_Activity_: Revise the material from its start through the line containing "This screenshot has", replacing "image size" with "screenshot size" and leaving everything else unchanged. Leave the pictures out of your answer.

:::::

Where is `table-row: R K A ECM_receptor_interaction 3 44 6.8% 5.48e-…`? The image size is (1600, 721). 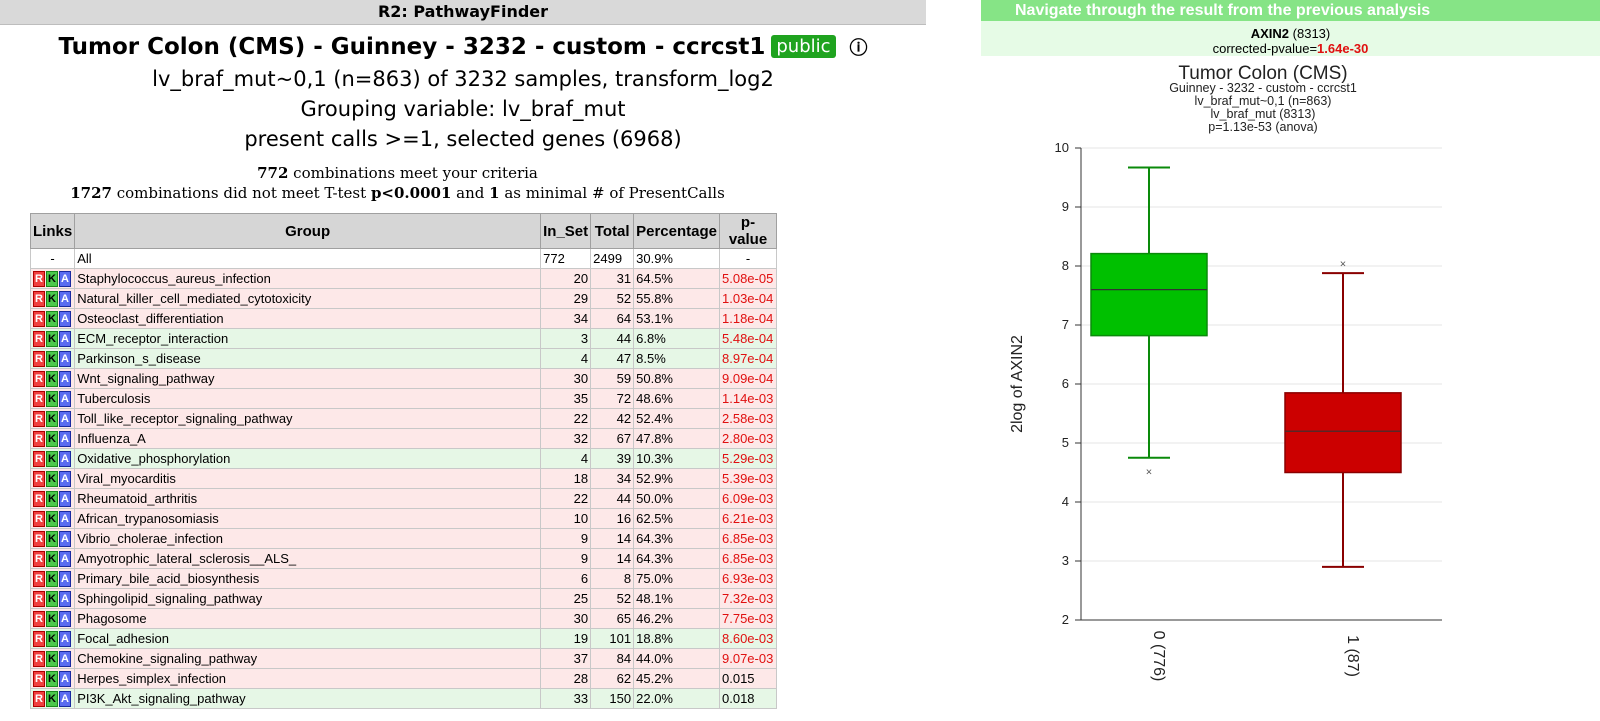
table-row: R K A ECM_receptor_interaction 3 44 6.8% 5.48e-… is located at coordinates (403, 338).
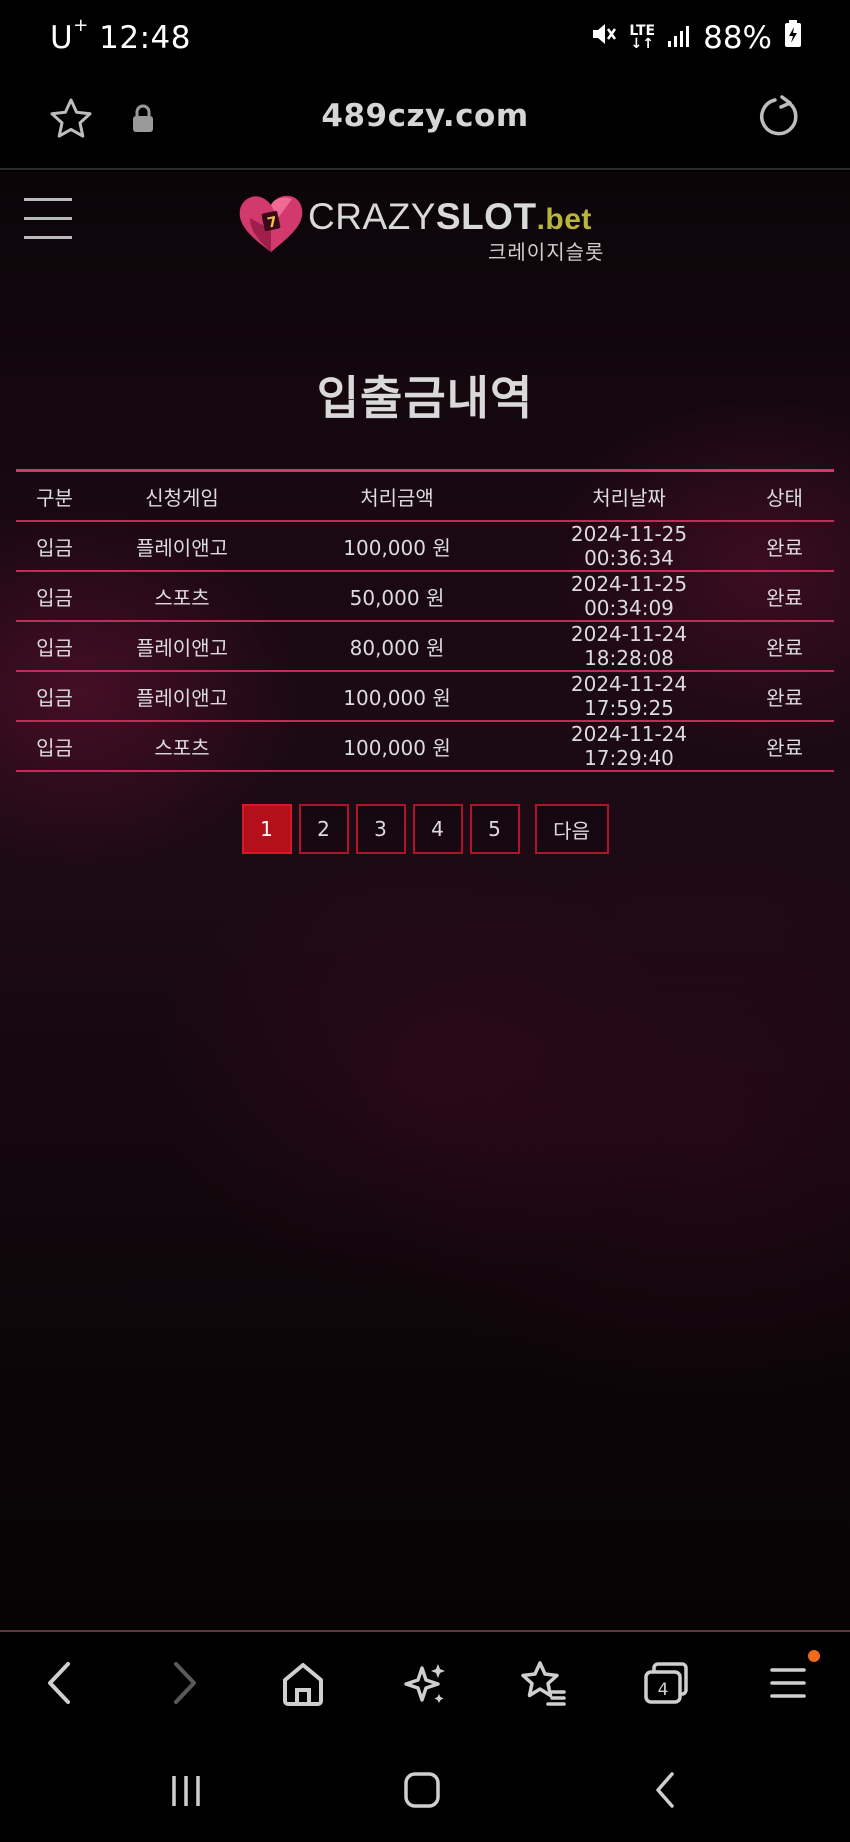 This screenshot has height=1842, width=850. I want to click on cell-date: 2024-11-24 18:28:08, so click(629, 646).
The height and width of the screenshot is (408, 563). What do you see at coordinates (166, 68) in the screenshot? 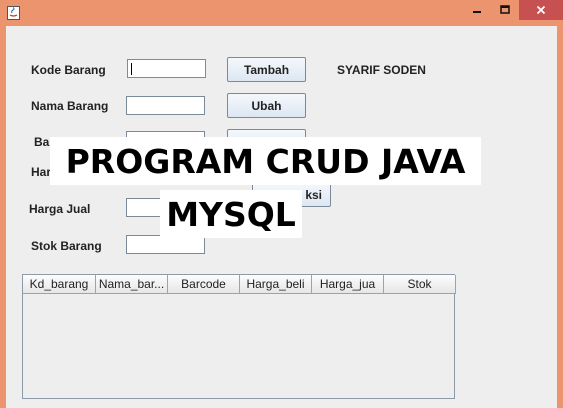
I see `kode-barang-field` at bounding box center [166, 68].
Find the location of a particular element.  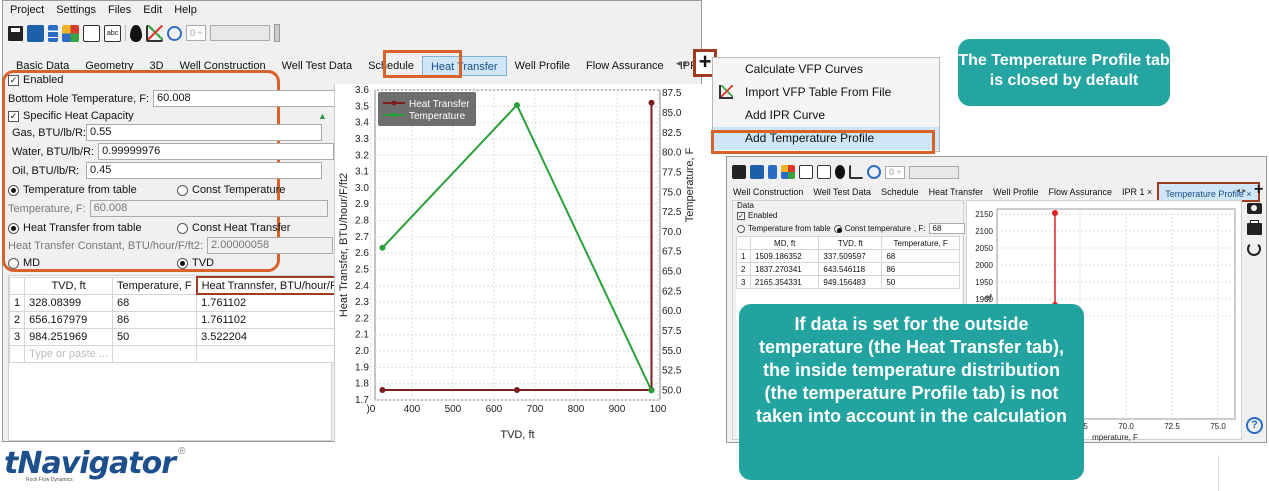

const-temp-radio is located at coordinates (182, 190).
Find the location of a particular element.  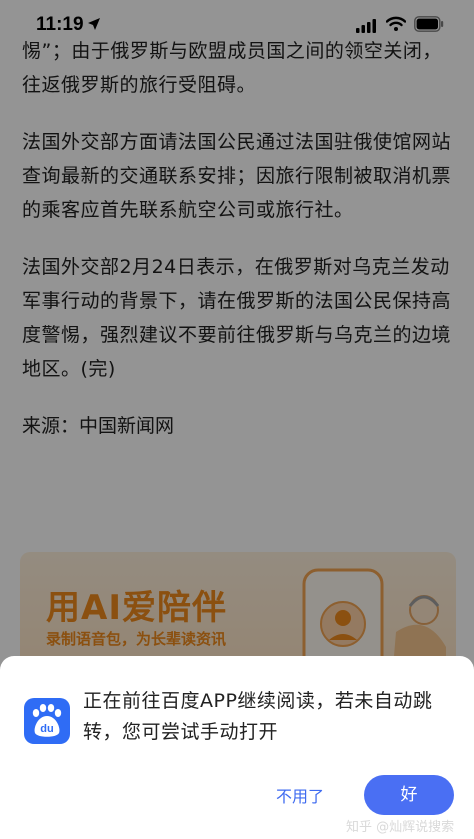

redirect-message: 正在前往百度APP继续阅读，若未自动跳转，您可尝试手动打开 is located at coordinates (258, 716).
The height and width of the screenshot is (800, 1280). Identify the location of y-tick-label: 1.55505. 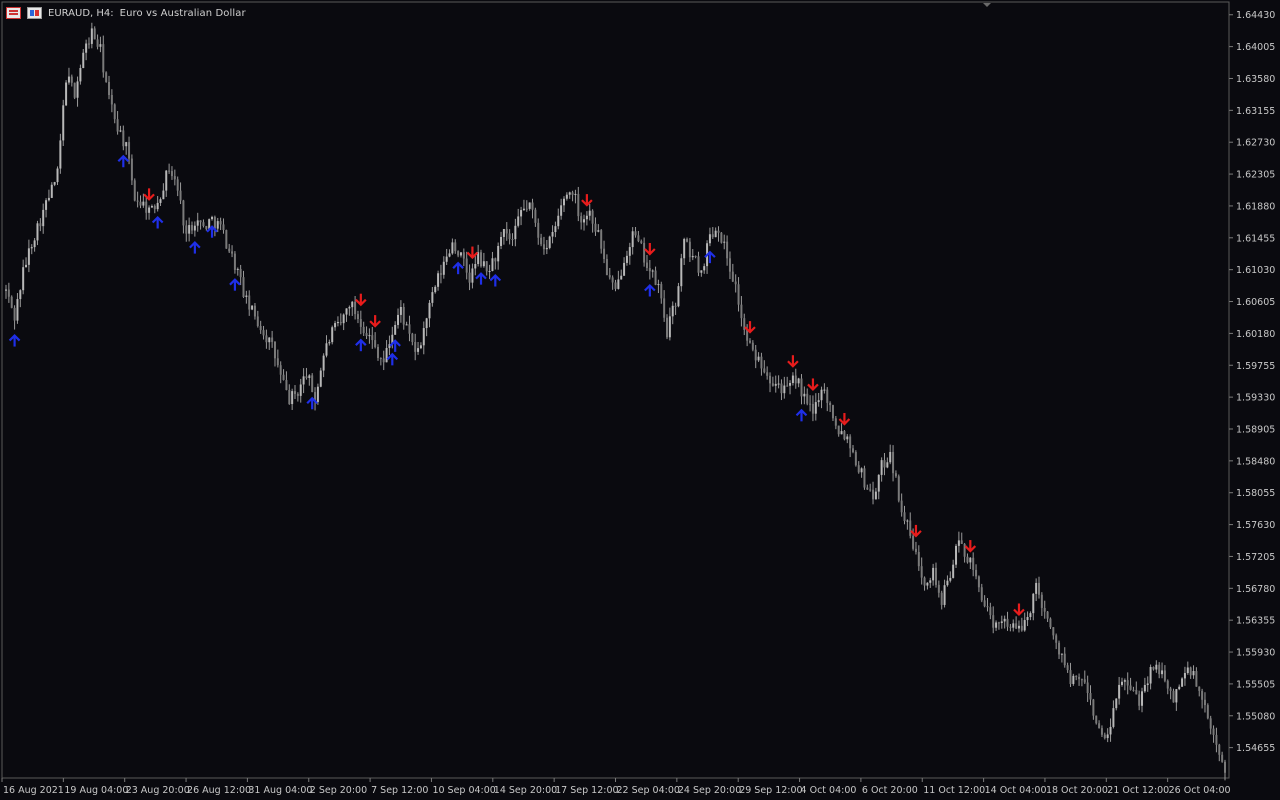
(1256, 684).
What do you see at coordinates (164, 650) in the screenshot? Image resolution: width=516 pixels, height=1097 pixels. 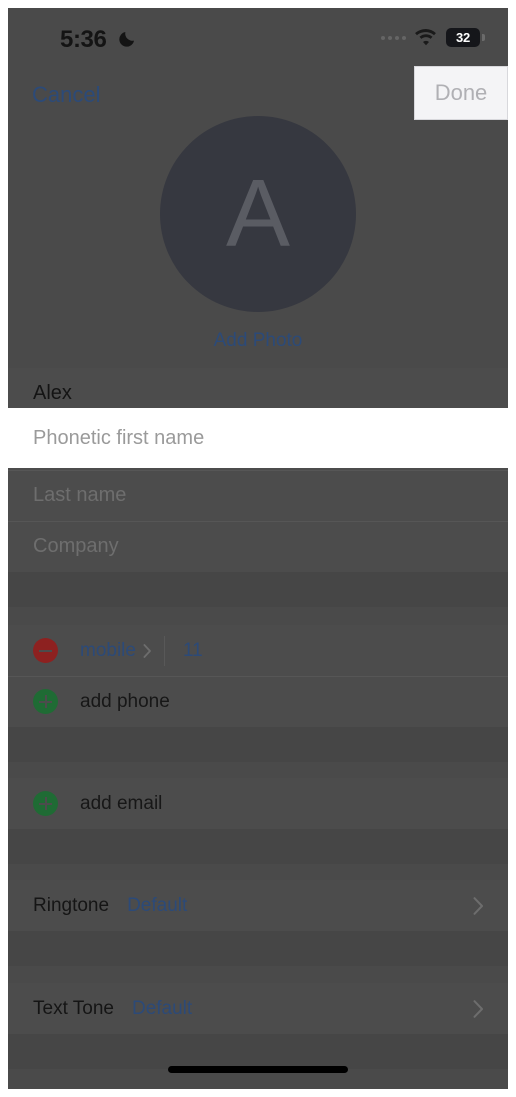 I see `phone-divider` at bounding box center [164, 650].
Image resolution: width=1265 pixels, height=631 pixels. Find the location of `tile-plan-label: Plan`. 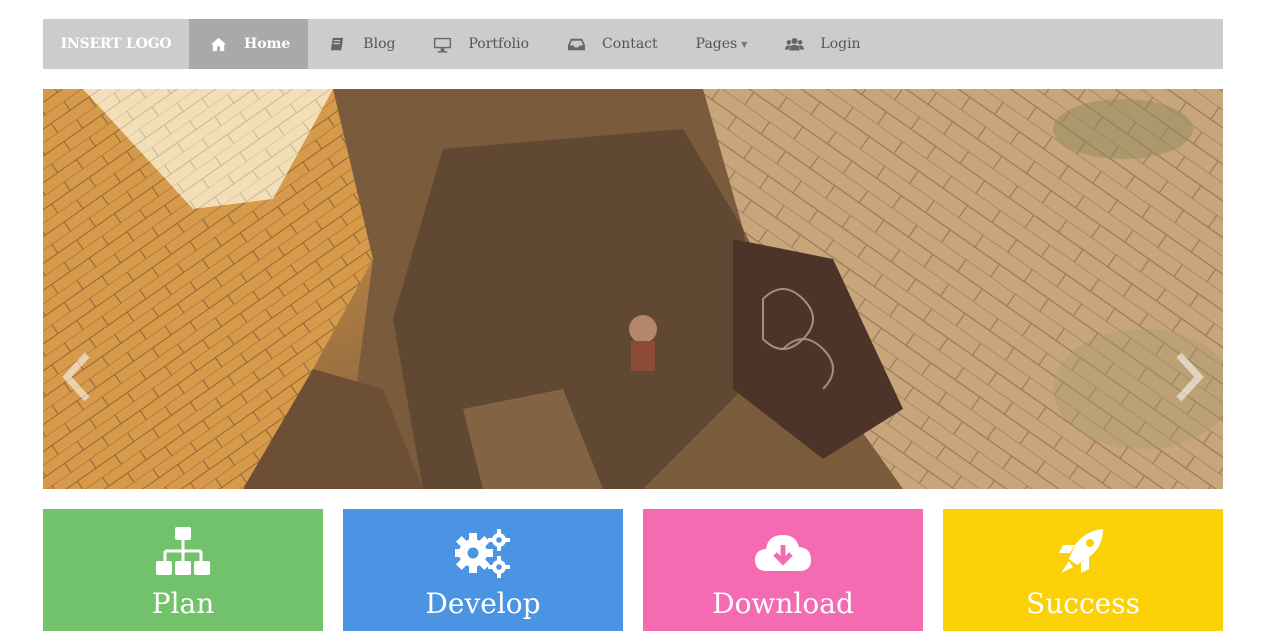

tile-plan-label: Plan is located at coordinates (183, 604).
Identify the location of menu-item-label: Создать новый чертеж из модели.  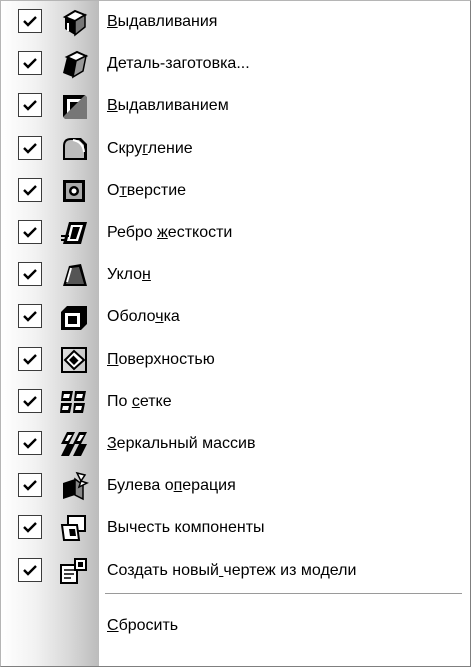
(232, 570).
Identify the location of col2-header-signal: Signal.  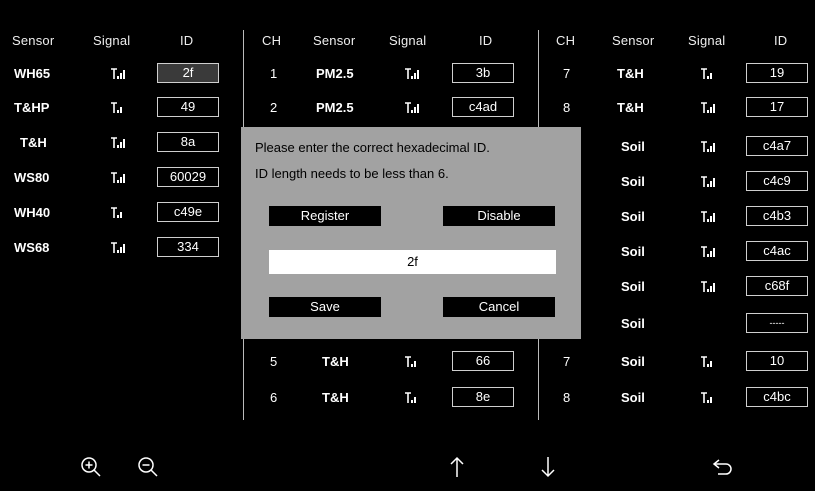
(408, 40).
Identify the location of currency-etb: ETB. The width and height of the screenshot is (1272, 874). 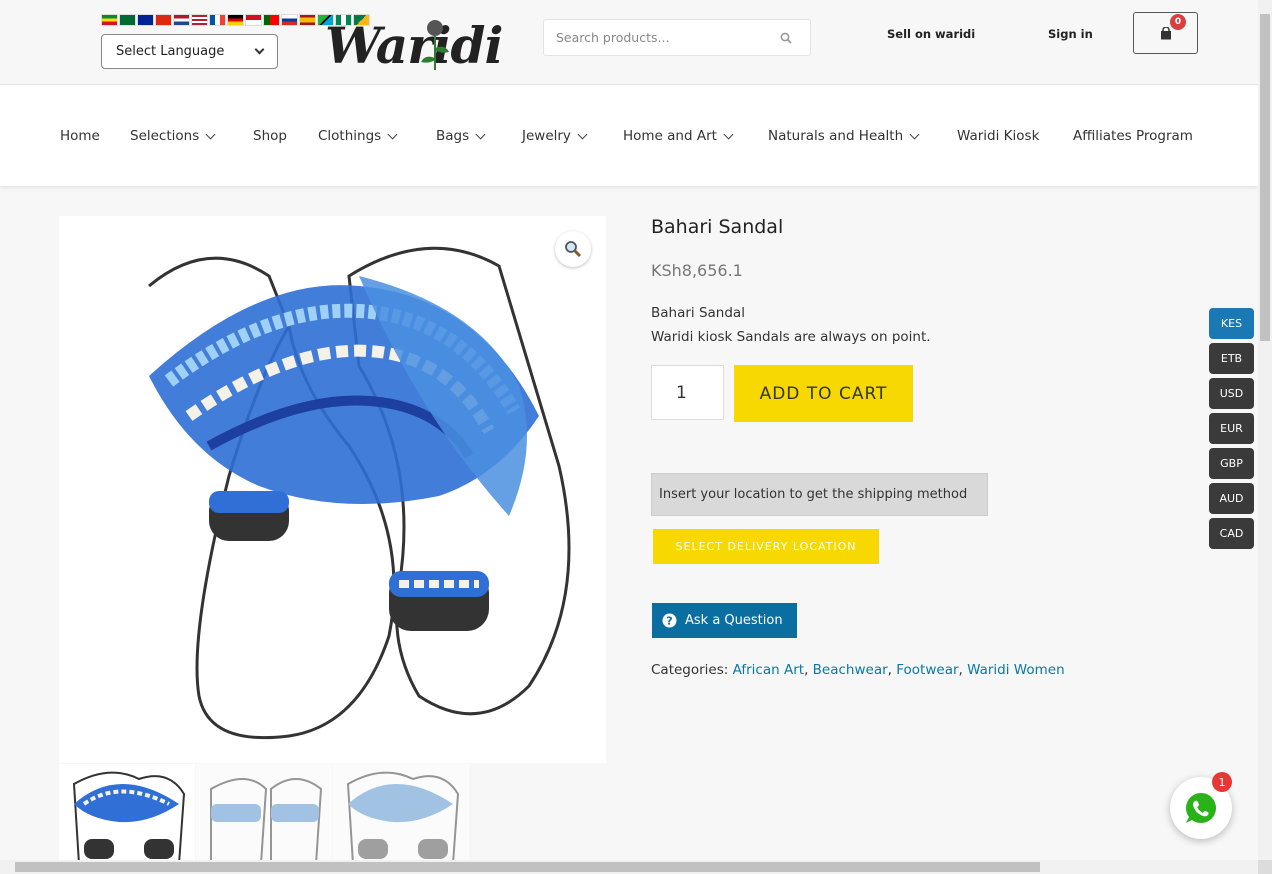
(1232, 358).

:::::

_Task result_:
Where is `table-row: R K A ECM_receptor_interaction 3 44 6.8% 5.48e-…`? The screenshot size is (1600, 721). 
table-row: R K A ECM_receptor_interaction 3 44 6.8% 5.48e-… is located at coordinates (403, 338).
 This screenshot has height=1842, width=850. I want to click on cell-date: 2024-11-24 18:28:08, so click(629, 646).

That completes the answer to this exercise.